Start Supplied records

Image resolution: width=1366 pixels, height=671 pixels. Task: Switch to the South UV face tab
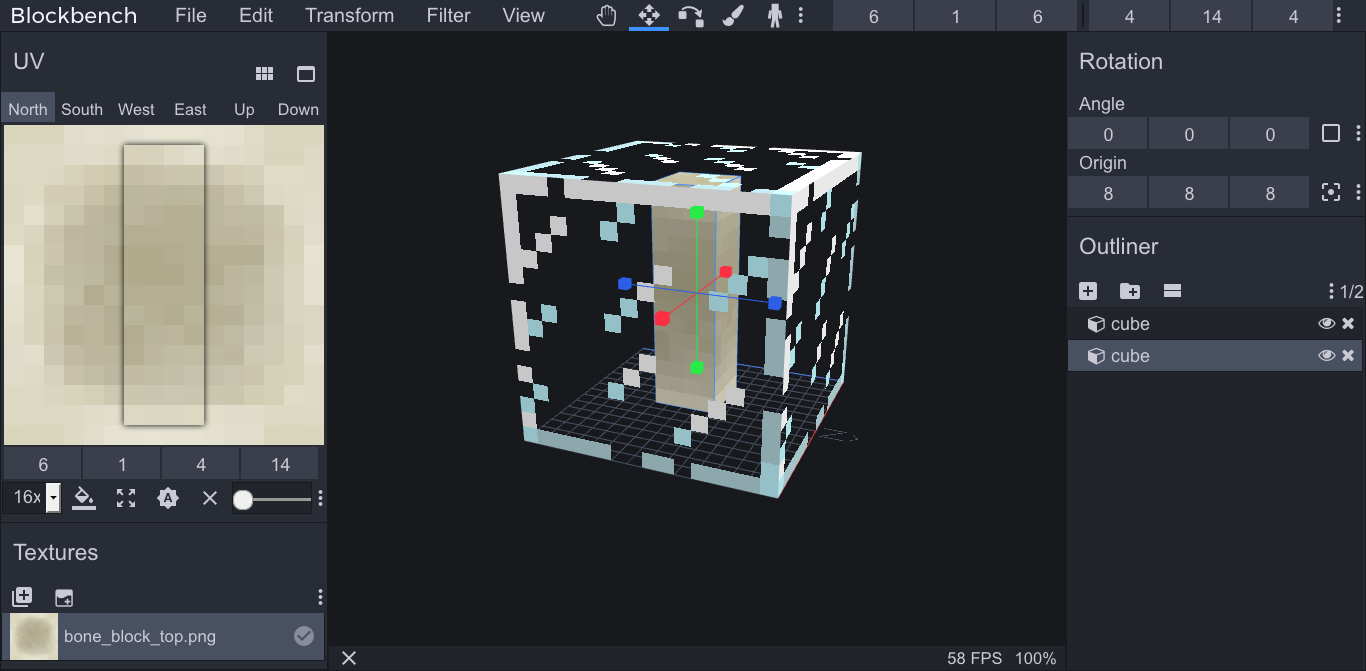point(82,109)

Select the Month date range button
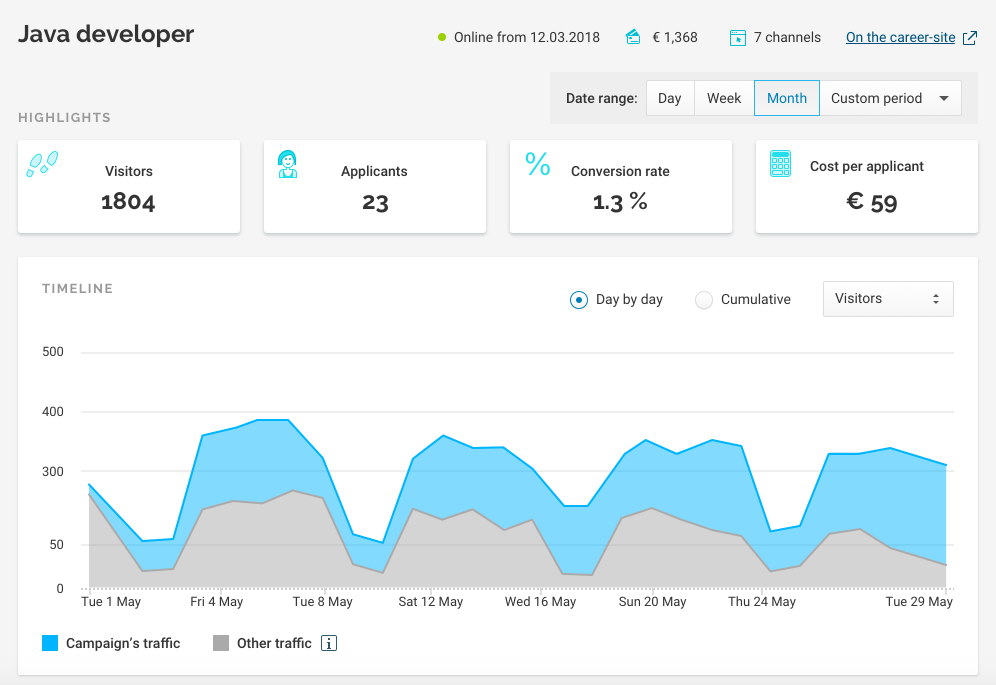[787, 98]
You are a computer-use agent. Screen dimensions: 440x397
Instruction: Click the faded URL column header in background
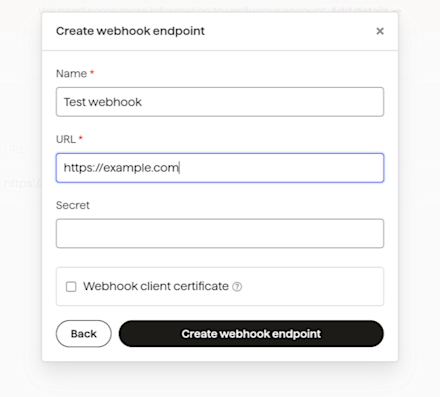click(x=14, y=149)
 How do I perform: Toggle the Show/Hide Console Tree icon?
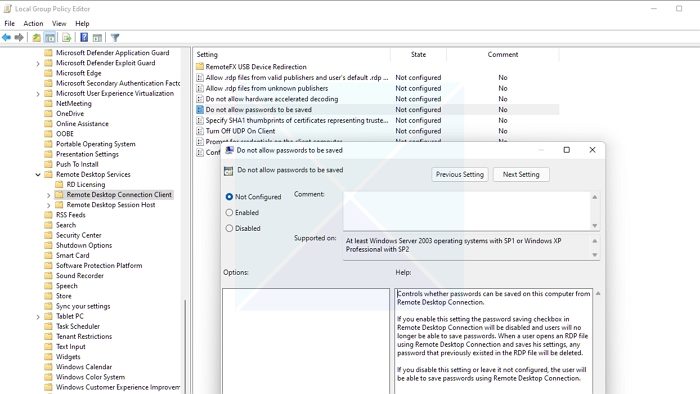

End Supplied records

Problem to solve: Reproduce the text portion of each record above word for word, omitting the pictures.

Full solution:
Image resolution: width=1366 pixels, height=671 pixels. Task: Switch to the South UV face tab
point(82,109)

Select the Month date range button
[787, 98]
You are a computer-use agent. Screen dimensions: 440x397
Instruction: Click the faded URL column header in background
click(x=14, y=149)
 How do I perform: Toggle the Show/Hide Console Tree icon?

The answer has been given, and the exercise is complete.